He recordado esa conversación por años, mientras el Chavismo convierte a la oposición y de hecho, a cualquier contradicción moral a su propuesta política, en el enemigo. Lo he recordado en todas las ocasiones en que he sido insultada, vilipendiada y menospreciada por el mero hecho de oponerme como puedo a un gobierno que considero ineficaz y sobre todo, parcial, burocrático, violento. Lo he sufrido cada vez que mis derechos políticos son menoscabados y disminuidos en beneficio del control, de la idea del poder incontestable. Lo he temido en todas las ocasiones en que mi opinión se ha convertido en un delito, en una posible agresión. El gentilicio convertido en una celda pequeña y restringida, al servicio de un planteamiento político retrógrado e incompleto.

La opinión de mi amigo P. sobre Guasdualito no es única, ni tampoco es exclusiva de la situación que atraviesa la zona. Durante la última década y media, todo suceso en Venezuela es proclive no sólo a la polarización sino a un estéril debate sobre sus implicaciones políticas. Una amarga discusión que se extiende desde las ideas más triviales hasta una las más duras de asumir. No hay un sólo hecho en Venezuela que tenga un valor concreto por si mismo, que pueda analizarse más allá de la ideología. Cada suceso y circunstancia no sólo forma parte del entramado de esa noción distorsionada de poder sino que además, se mide por el rasante de su importancia con respecto al suceso político. Una idea que parece no necesitar de la presión del Gobierno para ocurrir con enorme frecuencia.
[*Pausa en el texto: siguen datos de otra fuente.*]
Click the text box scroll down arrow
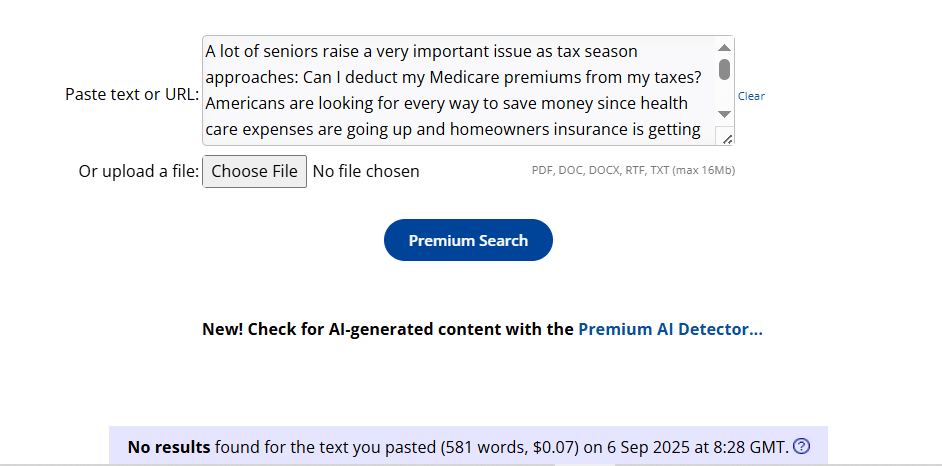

Hugo Chavez no disimuló jamás que consideraba a los ciudadanos que se le oponían de segunda categoría, marginados e incluso, cargas inútiles para “una revolución” basada en la lealtad. El candidato Chave insistió con frecuencia en la figura “del pueblo” para identificar a sus seguidores, quienes le apoyaban desde la intentona golpista y a quienes dirigió su discurso violento y reinvidicador. Pero fue el Presidente Chavez, quién aupó la segregación, la discriminación y el menosprecio por opinión política, además de instaurar la doctrina del rencor social como forma de capital político.

No es que el clasismo y el racismo fueran algo nuevo en la sociedad Venezolana. De hecho nuestro país tiene un largo historial sobre la segregación y la marginalización de cierto sector de nuestro sociedad. Pero fue Hugo Chavez el primero en obtener ganancias políticas y sociales de ese planteamiento, imponiéndolo como percepción de la administración pública. Para Chavez, convertido en figura social, en símbolo de la reivindicación y la justicia a la Venezolana, el hecho de la discriminación le permitió manipular al país en bandos, crear percepciones distorsionadas y contradictorias de la sociedad. Convertir a Venezuela en fragmentos irreconciliables, enfrentados desde la percepción esencial de quienes podemos ser y que aspiramos como proyecto nacional.

Mi amigo P. fue una de las tantas víctimas del poder que discrimina: luego de haber incluido su firma para apoyar una petición de Referéndum Revocatorio, fue despedido de la institución pública donde trabajaba. Sin otro argumento que su filiación política, mi amigo no sólo no recibió el pago que le correspondía por el despido sino que fue maltratado e insultado como “traidor” a la “patria”. Durante dos años le llevó esfuerzos encontrar empleo y cuando finalmente lo logró — en una empresa privada con algunos vínculos con el chavismo — temió por meses ser despedido por la misma razón. Cuando me contó su historia, me aseguró que su firme posición contra el chavismo tenía por objetivo “erradicar esa percepción sobre el Venezolano de segunda clase”.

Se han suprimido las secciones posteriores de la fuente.